Personal information
- Born: October 31, 1988 (age 37) Broward County, Florida
- Height: 6 ft 0 in (1.83 m)
- Weight: 187 lb (85 kg)

Career information
- High school: Miramar (FL) Everglades and Pembroke Pines (FL) Flanagan
- College: Fullerton (2007–2008) Utah (2009–2011)
- NFL draft: 2012: undrafted

Career history
- Oakland Raiders (2012)*; Detroit Lions (2012–2013)*; Kansas City Chiefs (2013)*; Detroit Lions (2013)*; Los Angeles Kiss (2013); Avant garde academy PE COACH
- * Offseason and/or practice squad member only
- Stats at Pro Football Reference

= Conroy Black =

American football player (born 1988)

Conroy Black (born October 31, 1988) is a current NFL Free Agent. Black played college football for the Utah Utes.
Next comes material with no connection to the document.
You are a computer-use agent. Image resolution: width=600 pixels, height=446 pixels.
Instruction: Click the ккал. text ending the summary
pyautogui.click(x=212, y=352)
Black was undrafted in the 2012 NFL draft.

==Professional career==

===Oakland Raiders===
After going unpicked in the 2012 NFL draft, Black signed a free agent contract with the Oakland Raiders on May 11, 2012. He was waived on August 29, 2012.

===Detroit Lions===
On September 18, 2012, Black was signed to the Detroit Lions practice squad, where he spent all of the 2012 season.

Black signed a futures contract with the Detroit Lions on January 1, 2013. Black was released by the Detroit Lions on May 16, 2013.

===Kansas City Chiefs===
On July 26, 2013, Black signed with the Kansas City Chiefs. On August 6, 2013, he was waived by the Chiefs.

===Detroit Lions===
On August 13, 2013, Black was signed by the Detroit Lions. On August 16, 2013, he was released by the Lions.

===Los Angeles Kiss===
Black signed with the Los Angeles Kiss on February 3, 2014. He was placed on reassignment on March 28, 2014. He later attended rookie mini-camp with the Carolina Panthers, but was not signed.